But Scalia’s arguments went too far, eroding unwritten law and classical legal reasoning. From the premise that (1) common law was merely judge-made law and (2) legislators alone should make law, it follows that common-law judging in a system of separated powers must go. Justice Scalia’s triumph was establishing the truth of the latter premise. His fatal flaw was tacitly accepting the former. Scalia, like many others, ceded the common law tradition entirely to legal realism.
The result has been a wholesale reorientation of legal conservatism towards a positivist jurisprudence.
Conservative intellectual energy is almost entirely exhausted on matters of federal law. In our nation’s fifty-odd legal systems, this one draws the bulk of our attention. No surprise: high court decisions are high stakes. But the focus is even narrower than that. We have primarily analyzed the proper way to interpret the words of the federal Constitution. Conservative jurisprudence has one defining view: a theory how to properly interpret a single (albeit consequential) document. All else—views of textualism, precedent, and so on—flows from that theory.
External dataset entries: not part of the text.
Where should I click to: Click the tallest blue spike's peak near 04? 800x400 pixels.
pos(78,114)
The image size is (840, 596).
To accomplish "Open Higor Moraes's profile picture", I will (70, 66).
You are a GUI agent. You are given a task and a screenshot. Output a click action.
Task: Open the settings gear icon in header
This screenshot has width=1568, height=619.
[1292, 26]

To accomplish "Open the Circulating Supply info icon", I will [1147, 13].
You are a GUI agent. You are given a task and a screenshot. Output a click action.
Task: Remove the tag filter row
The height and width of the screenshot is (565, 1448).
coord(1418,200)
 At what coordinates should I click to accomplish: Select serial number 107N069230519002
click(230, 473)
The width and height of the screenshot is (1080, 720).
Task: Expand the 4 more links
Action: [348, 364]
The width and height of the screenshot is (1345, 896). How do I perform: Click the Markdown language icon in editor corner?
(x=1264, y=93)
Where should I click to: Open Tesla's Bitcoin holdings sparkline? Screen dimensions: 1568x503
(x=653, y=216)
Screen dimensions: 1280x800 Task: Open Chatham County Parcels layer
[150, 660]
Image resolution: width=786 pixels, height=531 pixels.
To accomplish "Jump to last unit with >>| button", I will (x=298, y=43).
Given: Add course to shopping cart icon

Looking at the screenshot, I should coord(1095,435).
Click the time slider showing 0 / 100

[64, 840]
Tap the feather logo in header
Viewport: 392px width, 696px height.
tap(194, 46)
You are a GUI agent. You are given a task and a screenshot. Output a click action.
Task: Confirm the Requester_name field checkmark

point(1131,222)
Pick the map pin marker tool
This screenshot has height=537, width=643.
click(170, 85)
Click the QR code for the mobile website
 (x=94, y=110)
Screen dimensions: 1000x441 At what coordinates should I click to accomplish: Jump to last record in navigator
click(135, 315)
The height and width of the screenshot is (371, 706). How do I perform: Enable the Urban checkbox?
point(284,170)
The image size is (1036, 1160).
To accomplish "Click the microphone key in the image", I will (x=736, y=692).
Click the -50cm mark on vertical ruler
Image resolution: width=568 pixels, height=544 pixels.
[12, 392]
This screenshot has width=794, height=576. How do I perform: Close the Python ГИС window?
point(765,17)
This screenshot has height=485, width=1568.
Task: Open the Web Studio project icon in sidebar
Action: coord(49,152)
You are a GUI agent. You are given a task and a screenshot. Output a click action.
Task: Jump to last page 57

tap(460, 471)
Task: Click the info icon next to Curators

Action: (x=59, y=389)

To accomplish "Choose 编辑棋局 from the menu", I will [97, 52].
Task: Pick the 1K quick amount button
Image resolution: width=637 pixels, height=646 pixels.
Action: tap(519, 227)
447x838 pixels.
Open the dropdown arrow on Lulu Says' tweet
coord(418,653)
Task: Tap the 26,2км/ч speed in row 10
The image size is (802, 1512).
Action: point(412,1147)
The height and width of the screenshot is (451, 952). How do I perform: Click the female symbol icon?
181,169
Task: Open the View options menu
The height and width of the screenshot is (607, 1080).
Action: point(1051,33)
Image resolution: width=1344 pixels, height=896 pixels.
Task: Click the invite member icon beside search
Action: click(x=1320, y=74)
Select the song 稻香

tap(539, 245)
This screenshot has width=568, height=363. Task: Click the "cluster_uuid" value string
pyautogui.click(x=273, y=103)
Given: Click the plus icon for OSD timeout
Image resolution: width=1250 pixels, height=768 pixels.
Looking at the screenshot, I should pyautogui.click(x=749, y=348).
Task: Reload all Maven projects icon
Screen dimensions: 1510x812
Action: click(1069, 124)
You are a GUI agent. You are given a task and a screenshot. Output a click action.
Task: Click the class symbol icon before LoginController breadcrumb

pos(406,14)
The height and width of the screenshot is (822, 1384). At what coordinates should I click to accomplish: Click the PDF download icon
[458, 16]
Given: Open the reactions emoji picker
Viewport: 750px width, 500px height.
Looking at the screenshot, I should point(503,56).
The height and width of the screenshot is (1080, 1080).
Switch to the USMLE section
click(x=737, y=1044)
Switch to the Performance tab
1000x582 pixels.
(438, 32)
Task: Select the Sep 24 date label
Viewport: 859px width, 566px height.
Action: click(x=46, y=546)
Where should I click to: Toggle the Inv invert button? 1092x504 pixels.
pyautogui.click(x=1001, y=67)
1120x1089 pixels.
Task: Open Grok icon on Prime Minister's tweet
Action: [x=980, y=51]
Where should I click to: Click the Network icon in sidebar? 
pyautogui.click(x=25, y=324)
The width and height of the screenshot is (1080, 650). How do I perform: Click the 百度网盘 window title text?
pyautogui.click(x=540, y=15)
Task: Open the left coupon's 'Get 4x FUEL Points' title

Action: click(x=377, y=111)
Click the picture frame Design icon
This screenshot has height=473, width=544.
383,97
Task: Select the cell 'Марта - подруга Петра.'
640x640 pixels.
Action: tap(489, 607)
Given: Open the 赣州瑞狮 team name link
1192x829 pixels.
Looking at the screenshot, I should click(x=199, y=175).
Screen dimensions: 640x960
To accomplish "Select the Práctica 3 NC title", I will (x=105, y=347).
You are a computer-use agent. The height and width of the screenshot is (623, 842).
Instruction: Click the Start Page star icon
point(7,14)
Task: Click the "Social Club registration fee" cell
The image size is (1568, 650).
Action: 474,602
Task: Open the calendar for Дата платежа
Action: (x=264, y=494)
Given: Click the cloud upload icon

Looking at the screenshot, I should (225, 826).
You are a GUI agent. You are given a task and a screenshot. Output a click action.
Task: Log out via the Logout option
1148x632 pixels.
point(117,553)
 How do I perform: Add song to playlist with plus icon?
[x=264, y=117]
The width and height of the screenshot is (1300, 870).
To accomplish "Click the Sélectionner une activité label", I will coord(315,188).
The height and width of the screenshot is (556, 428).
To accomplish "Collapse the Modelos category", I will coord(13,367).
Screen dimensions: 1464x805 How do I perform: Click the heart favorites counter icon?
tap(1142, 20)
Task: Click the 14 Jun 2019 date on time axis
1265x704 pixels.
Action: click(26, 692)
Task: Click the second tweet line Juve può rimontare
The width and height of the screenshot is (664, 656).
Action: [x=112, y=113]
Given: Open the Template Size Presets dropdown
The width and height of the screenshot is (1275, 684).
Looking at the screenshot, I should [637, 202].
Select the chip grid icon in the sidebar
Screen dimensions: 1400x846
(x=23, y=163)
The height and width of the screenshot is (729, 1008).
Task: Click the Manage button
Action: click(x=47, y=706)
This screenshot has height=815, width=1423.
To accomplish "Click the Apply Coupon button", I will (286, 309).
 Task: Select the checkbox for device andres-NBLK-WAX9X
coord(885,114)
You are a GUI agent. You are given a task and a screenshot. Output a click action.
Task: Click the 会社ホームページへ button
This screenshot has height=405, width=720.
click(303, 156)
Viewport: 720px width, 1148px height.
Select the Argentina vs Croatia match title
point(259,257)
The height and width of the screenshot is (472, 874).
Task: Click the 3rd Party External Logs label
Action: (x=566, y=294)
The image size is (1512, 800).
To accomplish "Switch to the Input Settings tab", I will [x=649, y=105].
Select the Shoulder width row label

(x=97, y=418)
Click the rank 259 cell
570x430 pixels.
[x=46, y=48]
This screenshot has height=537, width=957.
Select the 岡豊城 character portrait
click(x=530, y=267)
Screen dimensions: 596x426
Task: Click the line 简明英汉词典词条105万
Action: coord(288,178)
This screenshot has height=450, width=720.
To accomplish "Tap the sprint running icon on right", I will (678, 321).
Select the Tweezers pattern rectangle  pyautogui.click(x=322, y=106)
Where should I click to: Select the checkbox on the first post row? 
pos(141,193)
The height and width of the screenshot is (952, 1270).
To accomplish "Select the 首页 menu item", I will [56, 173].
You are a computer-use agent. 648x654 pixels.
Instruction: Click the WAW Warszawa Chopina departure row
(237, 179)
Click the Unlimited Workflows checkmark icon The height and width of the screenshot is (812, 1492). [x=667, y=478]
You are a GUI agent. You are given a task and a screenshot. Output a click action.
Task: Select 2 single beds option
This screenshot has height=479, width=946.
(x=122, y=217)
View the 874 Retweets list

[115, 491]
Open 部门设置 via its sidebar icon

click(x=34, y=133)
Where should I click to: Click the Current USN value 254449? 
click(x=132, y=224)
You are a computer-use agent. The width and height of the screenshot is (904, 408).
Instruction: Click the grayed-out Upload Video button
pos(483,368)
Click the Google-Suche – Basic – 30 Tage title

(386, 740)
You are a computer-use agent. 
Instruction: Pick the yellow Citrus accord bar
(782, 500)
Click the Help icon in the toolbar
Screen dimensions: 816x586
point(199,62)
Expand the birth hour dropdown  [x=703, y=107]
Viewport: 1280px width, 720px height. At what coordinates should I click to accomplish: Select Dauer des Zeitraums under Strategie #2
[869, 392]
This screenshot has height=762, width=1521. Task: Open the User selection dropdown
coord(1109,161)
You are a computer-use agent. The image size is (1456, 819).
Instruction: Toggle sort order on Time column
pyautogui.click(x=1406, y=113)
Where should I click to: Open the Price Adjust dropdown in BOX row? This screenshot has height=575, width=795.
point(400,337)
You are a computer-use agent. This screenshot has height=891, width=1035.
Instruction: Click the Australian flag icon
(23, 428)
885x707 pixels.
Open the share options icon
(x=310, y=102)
Conservatives asserted that drawing on sources of law beyond the constitutional text is illegitimate—a usurpation of the prerogatives of the political branches. Elaborate arguments then showed that our Constitution so limited the role of judges that only one method was legitimate: originalism. The theory centered on various contingent features of our regime—our particular separation of powers, popular understandings in 1787, and specific textual commitments in our Constitution.
Without more, it’s hardly evident that this theory transfers to any other area of law. What has the conservative legal movement offered for state court judges interpreting their own constitution? Or state common law? Or statutes that incorporate common law standards?
If we wield only a federal originalism clad in the federal separation of powers, then we surrender every other battlefield in our nation’s legal landscape. Our myopic fixation on federal judicial review blinds us to the legal problems that bedevil every other court. State courts decide far more cases than federal courts. And common law subject matters such as tort, property, and contract pervade state court decisions, even when legislators have codified many common law standards. That’s not to mention our federal common law. The fight extends far beyond federal textualism.
Where does that leave us? Either our method for answering the vast majority of legal questions is fundamentally illegitimate by our own admission, or we have no theory beyond the ipse dixit: “Well, those are state courts, and this is federal.” That’s not persuasive. Originalism is largely faithful to the classical legal tradition. Legal realism is not. Our jurisprudence cannot endure half true and half false. It will either become wholly one or wholly the other. Conservatives should choose the classical tradition.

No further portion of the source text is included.